(Stored data entries)
===============

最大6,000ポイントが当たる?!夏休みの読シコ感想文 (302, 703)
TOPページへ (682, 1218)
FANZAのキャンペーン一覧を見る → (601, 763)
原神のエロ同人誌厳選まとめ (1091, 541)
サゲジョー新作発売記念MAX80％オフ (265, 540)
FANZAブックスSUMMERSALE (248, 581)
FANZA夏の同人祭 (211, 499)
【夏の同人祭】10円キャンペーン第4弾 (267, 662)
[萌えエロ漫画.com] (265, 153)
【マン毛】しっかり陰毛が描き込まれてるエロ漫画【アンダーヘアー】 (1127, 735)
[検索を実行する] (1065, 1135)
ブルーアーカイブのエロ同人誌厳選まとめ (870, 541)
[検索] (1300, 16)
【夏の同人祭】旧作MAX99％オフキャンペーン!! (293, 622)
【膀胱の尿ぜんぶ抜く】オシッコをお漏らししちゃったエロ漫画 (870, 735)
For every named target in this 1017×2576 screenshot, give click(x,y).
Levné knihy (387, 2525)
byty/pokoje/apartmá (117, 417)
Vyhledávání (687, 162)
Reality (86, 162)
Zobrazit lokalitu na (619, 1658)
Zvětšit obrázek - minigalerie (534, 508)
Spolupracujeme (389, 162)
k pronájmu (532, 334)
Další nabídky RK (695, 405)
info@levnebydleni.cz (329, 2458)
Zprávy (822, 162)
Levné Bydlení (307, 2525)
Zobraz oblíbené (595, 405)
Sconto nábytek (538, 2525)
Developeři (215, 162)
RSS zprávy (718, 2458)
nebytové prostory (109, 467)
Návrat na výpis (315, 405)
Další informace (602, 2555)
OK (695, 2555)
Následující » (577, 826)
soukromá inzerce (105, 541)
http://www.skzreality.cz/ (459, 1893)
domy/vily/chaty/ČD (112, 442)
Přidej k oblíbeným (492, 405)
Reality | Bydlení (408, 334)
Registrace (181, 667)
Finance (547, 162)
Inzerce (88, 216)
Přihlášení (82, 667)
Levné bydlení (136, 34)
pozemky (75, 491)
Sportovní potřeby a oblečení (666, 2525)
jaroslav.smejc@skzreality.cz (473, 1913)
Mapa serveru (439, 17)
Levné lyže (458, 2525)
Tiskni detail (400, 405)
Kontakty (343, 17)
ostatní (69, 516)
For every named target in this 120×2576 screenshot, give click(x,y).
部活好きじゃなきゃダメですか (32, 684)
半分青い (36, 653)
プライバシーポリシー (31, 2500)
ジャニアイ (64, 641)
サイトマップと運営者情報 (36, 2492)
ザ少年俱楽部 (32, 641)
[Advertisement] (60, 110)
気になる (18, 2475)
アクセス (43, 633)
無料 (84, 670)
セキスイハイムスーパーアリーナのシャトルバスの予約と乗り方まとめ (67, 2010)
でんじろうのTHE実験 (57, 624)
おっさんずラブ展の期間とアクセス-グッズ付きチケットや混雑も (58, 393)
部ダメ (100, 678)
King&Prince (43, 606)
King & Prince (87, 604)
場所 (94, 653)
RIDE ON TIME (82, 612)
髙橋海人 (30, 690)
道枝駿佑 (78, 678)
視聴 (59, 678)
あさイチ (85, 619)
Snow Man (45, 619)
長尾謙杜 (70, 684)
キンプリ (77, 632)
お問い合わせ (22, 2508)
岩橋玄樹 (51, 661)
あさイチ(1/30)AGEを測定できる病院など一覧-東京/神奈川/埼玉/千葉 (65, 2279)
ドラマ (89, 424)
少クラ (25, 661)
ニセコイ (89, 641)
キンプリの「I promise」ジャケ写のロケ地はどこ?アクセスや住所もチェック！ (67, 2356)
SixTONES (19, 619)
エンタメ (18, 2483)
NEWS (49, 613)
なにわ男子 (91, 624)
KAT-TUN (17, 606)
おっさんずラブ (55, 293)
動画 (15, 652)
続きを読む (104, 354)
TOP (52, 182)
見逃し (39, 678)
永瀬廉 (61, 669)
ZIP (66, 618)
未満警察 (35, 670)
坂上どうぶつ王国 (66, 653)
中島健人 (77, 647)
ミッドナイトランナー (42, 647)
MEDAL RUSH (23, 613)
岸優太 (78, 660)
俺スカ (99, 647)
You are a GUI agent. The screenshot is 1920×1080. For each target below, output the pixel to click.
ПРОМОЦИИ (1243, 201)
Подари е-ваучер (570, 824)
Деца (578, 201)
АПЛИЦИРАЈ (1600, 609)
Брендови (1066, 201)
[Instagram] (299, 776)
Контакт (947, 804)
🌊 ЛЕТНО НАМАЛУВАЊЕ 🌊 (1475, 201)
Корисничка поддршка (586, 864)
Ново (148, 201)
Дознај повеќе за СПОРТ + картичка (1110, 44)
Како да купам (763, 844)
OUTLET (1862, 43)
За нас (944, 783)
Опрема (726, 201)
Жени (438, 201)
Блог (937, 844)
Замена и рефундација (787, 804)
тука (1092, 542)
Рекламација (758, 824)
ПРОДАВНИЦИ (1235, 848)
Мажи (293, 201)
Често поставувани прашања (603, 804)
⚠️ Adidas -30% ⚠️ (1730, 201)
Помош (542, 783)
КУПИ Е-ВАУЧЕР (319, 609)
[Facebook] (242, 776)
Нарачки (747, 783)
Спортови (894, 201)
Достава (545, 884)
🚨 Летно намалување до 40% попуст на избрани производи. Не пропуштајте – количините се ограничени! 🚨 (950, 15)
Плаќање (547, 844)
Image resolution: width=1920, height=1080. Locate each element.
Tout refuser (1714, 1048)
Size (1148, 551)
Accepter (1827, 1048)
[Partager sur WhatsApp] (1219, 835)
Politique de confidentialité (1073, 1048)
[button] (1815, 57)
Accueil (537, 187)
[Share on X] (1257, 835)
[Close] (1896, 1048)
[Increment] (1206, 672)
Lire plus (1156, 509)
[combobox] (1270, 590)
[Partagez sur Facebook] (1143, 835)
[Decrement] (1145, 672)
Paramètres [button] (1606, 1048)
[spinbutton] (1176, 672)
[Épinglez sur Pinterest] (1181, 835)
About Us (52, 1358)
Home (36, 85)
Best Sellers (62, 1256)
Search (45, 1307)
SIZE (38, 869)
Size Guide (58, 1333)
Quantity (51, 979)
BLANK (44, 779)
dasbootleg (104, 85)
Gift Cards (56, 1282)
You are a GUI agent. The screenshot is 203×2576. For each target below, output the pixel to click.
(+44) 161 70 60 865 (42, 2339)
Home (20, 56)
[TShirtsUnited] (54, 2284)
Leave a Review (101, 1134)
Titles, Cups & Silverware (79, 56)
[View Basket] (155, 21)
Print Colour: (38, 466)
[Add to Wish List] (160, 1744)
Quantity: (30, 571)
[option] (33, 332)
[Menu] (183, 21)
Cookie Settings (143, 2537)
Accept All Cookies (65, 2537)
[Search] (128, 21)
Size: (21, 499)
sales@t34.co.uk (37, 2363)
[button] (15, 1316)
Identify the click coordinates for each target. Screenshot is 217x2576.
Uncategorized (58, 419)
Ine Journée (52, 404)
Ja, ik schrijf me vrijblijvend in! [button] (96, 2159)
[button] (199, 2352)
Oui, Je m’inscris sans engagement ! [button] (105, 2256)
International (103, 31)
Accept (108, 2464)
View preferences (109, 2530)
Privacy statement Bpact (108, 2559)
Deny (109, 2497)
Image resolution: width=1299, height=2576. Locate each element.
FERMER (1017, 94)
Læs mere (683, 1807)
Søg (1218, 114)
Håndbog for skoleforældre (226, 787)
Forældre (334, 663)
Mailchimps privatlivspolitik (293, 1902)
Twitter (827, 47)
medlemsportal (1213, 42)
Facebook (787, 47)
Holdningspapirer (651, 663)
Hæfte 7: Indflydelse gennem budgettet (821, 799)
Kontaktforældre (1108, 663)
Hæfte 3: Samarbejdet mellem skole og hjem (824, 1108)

===============

Wherever the string "named" appears in the records above, copy the line it sits in.

* [Response area]
For every named target in this 1017×2576 screenshot, give click(x,y).
For every named target in this 120×2576 screenshot, give click(x,y).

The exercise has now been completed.